[AIM OF THE TASK]: Please retype the data below in full.

**** DATASET EXCERPTS

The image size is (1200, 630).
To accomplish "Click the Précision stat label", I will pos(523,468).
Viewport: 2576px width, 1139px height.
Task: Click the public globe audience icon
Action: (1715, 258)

********

[SOLUTION TO THIS EXERCISE]:
The image size is (1200, 630).
To accomplish "Click the Précision stat label", I will pos(523,468).
Viewport: 2576px width, 1139px height.
Task: Click the public globe audience icon
Action: (1715, 258)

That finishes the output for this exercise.